RAW DATA Start Marker

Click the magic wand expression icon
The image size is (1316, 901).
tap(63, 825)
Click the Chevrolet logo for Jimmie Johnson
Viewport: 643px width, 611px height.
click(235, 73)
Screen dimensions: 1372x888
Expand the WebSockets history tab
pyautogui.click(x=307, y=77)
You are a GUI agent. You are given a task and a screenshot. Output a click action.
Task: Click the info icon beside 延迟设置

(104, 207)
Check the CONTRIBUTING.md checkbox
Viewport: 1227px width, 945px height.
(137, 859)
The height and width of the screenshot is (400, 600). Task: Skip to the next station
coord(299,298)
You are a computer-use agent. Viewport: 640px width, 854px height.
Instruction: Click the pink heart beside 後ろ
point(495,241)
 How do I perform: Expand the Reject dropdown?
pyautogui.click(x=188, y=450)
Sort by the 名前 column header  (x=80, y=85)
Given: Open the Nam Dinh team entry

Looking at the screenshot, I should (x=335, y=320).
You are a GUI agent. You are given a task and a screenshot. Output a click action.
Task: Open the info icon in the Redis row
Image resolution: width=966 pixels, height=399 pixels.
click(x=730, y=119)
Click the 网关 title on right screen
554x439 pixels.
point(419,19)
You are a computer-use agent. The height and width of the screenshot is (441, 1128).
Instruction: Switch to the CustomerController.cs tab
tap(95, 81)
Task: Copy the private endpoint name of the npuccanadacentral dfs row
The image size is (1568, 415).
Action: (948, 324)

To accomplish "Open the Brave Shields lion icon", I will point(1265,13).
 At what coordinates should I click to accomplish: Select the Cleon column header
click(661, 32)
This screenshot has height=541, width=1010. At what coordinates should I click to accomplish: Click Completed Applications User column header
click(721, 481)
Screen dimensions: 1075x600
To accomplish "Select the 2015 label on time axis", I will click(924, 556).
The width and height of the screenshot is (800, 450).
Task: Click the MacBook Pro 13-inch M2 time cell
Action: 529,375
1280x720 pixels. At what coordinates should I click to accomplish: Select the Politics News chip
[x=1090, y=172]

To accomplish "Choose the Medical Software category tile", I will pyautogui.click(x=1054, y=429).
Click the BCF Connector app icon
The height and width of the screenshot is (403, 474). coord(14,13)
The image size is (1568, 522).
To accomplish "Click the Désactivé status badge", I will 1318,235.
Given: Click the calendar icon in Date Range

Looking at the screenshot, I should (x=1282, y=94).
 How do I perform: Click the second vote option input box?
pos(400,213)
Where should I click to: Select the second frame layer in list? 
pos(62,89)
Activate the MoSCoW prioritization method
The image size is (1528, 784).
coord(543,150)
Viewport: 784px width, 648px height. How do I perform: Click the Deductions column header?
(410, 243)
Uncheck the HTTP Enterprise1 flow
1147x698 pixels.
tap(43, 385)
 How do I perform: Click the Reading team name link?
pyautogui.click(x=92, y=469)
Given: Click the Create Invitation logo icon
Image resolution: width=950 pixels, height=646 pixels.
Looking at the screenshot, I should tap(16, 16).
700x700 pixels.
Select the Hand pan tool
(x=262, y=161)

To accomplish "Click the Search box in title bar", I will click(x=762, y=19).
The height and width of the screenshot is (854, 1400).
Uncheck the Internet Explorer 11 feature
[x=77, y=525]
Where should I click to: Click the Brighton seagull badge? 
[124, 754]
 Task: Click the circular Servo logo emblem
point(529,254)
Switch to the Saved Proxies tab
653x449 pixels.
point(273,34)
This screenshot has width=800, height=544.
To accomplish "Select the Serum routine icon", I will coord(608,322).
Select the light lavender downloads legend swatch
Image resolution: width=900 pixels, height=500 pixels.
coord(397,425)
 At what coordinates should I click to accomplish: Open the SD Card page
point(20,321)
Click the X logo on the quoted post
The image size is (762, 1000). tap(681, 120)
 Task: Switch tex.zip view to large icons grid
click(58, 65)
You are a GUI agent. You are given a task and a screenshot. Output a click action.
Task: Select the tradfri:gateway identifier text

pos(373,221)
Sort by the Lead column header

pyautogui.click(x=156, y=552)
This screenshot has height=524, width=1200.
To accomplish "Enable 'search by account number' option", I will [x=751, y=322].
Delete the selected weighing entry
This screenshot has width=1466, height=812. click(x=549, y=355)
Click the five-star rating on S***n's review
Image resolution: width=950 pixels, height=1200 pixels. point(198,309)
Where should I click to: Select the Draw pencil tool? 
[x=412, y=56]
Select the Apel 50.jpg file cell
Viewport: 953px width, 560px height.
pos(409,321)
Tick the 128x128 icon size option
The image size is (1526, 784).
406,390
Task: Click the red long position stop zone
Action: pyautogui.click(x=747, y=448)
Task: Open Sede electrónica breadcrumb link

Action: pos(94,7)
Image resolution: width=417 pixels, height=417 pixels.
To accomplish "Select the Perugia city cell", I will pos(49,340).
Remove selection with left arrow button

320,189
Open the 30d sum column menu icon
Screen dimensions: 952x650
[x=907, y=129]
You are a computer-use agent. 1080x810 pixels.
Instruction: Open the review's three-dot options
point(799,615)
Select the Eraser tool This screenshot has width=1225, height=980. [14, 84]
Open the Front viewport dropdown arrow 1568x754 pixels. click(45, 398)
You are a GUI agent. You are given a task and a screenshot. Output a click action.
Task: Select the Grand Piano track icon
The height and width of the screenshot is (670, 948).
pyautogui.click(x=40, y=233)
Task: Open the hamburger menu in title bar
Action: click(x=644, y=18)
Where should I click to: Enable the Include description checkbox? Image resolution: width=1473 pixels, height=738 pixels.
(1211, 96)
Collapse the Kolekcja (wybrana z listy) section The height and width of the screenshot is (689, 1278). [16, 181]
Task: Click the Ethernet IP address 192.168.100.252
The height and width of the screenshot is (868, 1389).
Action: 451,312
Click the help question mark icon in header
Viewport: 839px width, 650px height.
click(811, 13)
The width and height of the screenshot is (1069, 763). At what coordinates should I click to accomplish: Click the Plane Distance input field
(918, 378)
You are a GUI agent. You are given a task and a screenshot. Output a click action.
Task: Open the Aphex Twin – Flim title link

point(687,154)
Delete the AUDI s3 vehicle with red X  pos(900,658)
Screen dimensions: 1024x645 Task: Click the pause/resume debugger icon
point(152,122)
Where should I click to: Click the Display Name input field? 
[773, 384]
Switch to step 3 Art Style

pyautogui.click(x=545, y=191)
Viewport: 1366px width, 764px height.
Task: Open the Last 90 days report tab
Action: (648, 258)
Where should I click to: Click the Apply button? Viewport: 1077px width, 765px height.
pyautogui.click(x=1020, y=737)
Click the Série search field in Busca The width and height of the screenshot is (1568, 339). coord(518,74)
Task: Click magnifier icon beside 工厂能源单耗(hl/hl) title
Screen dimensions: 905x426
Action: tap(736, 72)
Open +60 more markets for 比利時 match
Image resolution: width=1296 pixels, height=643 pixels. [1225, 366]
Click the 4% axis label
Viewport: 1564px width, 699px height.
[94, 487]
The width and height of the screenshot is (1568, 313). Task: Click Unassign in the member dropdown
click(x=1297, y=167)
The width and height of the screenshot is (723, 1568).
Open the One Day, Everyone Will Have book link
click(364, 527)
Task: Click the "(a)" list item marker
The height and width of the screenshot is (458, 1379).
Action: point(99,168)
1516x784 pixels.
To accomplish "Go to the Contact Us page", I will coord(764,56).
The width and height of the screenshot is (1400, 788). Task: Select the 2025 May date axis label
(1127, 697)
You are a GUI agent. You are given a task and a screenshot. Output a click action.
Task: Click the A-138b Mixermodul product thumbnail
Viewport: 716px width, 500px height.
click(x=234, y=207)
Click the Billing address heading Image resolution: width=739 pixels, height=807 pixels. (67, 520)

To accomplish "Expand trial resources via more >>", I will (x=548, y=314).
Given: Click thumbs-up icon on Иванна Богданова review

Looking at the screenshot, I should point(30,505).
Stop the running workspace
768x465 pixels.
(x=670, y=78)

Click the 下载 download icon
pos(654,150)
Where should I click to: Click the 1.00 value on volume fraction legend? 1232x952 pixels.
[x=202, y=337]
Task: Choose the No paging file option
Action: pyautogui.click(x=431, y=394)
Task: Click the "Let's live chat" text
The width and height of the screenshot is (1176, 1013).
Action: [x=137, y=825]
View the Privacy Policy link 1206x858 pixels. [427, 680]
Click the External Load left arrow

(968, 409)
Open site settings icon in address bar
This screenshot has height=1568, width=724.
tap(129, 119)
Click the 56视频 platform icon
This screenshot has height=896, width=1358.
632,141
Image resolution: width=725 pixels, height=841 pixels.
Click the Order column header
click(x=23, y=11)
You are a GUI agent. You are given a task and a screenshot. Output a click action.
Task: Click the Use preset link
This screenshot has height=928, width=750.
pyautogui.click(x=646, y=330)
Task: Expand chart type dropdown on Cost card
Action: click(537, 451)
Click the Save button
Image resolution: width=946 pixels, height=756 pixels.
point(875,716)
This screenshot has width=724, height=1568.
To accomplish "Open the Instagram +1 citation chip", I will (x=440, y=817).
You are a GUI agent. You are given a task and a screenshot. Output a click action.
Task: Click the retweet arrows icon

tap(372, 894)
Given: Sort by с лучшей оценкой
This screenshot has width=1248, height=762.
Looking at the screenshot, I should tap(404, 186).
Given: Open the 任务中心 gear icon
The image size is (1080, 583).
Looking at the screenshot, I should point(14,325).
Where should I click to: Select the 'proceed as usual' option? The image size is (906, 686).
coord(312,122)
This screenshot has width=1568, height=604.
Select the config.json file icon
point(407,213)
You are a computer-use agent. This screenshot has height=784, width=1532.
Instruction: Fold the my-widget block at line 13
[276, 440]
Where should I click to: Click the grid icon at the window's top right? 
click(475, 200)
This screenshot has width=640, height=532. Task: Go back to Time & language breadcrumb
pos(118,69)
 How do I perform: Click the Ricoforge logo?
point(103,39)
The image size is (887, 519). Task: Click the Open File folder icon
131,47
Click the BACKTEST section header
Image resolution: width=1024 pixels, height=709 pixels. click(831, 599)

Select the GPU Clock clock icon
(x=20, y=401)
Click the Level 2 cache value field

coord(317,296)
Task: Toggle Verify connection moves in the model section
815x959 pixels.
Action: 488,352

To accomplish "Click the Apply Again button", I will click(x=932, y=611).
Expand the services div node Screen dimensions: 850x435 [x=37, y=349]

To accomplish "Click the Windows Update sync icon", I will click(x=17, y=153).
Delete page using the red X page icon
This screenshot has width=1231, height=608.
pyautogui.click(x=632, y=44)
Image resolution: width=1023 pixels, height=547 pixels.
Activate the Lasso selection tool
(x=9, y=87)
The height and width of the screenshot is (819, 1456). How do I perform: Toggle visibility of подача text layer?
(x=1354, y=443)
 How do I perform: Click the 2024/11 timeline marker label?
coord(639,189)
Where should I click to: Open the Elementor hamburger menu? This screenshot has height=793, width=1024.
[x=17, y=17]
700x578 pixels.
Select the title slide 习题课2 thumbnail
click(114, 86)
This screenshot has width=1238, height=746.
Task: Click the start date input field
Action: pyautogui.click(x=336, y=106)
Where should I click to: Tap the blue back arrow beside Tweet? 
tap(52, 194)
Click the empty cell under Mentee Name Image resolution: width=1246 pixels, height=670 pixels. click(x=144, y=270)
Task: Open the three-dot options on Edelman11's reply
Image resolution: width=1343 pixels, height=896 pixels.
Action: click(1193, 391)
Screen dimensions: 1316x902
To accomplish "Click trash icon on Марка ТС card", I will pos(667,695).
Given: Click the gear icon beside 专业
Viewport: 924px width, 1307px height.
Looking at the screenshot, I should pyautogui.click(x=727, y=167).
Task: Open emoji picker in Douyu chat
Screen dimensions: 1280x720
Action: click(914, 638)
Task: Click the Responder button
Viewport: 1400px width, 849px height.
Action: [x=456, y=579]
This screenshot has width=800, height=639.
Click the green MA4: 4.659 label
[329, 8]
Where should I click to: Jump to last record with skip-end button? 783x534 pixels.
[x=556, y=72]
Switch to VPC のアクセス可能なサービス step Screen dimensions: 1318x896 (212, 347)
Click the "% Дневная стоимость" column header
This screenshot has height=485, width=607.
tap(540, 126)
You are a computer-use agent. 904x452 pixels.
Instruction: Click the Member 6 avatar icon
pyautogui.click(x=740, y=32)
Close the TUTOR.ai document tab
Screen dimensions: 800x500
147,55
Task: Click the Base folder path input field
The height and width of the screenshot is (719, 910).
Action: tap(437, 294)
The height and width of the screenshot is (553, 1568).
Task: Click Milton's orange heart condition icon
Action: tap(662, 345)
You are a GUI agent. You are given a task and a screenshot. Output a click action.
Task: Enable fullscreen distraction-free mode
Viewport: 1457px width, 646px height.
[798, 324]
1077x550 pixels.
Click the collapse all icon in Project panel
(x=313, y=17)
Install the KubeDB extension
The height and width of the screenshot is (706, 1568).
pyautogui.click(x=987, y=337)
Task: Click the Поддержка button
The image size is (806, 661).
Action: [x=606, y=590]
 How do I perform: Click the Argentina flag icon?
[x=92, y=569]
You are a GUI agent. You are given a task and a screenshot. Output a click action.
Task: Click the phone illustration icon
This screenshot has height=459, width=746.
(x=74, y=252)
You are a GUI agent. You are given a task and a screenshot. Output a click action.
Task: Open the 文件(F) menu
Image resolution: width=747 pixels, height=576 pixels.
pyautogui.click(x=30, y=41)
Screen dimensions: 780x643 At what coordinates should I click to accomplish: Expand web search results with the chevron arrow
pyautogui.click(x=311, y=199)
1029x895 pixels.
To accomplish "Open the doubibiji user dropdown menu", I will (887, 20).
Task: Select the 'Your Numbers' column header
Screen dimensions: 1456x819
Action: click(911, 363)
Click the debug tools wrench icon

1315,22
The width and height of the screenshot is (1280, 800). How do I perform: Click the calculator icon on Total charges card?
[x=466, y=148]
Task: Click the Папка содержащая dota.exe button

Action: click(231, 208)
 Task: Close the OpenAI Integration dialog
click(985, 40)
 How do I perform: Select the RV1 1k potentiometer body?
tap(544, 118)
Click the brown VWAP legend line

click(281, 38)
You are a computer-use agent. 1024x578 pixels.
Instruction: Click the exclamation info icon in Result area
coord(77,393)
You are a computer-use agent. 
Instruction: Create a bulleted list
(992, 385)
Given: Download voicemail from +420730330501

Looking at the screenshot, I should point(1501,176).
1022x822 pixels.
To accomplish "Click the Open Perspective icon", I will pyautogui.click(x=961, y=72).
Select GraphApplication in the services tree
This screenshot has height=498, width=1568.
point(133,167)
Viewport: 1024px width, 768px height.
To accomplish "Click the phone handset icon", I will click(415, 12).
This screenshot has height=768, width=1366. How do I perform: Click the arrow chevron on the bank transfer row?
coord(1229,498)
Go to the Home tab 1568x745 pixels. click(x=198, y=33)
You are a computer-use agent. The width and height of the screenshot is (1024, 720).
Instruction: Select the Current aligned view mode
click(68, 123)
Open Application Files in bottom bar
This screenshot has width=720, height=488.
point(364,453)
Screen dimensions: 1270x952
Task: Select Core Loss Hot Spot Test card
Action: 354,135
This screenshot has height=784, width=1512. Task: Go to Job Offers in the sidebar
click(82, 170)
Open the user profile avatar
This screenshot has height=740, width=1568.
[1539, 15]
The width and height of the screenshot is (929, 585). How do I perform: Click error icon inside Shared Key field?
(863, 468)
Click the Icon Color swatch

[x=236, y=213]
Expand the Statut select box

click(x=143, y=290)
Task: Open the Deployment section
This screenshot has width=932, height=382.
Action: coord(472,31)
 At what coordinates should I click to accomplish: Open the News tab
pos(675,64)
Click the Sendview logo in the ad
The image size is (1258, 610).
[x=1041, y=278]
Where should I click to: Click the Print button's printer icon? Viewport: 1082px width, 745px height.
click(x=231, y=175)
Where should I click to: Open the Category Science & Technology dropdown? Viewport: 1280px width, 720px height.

RAW DATA End Marker

▶ _WHAT IS NEEDED_
Go to the line with "The width and height of the screenshot is (1400, 788)." in the entries above and repeat every line from there through the line with "Task: Click the Use preset link", exactly and with no other text.

▶ _YOUR SOLUTION_
The width and height of the screenshot is (1400, 788). Task: Select the 2025 May date axis label
(1127, 697)
You are a GUI agent. You are given a task and a screenshot. Output a click action.
Task: Click the A-138b Mixermodul product thumbnail
Viewport: 716px width, 500px height.
click(x=234, y=207)
Click the Billing address heading Image resolution: width=739 pixels, height=807 pixels. (67, 520)

To accomplish "Expand trial resources via more >>", I will (x=548, y=314).
Given: Click thumbs-up icon on Иванна Богданова review

Looking at the screenshot, I should point(30,505).
Stop the running workspace
768x465 pixels.
(x=670, y=78)

Click the 下载 download icon
pos(654,150)
Where should I click to: Click the 1.00 value on volume fraction legend? 1232x952 pixels.
[x=202, y=337]
Task: Choose the No paging file option
Action: pyautogui.click(x=431, y=394)
Task: Click the "Let's live chat" text
The width and height of the screenshot is (1176, 1013).
Action: [x=137, y=825]
View the Privacy Policy link 1206x858 pixels. [427, 680]
Click the External Load left arrow

(968, 409)
Open site settings icon in address bar
This screenshot has height=1568, width=724.
tap(129, 119)
Click the 56视频 platform icon
This screenshot has height=896, width=1358.
632,141
Image resolution: width=725 pixels, height=841 pixels.
Click the Order column header
click(x=23, y=11)
You are a GUI agent. You are given a task and a screenshot. Output a click action.
Task: Click the Use preset link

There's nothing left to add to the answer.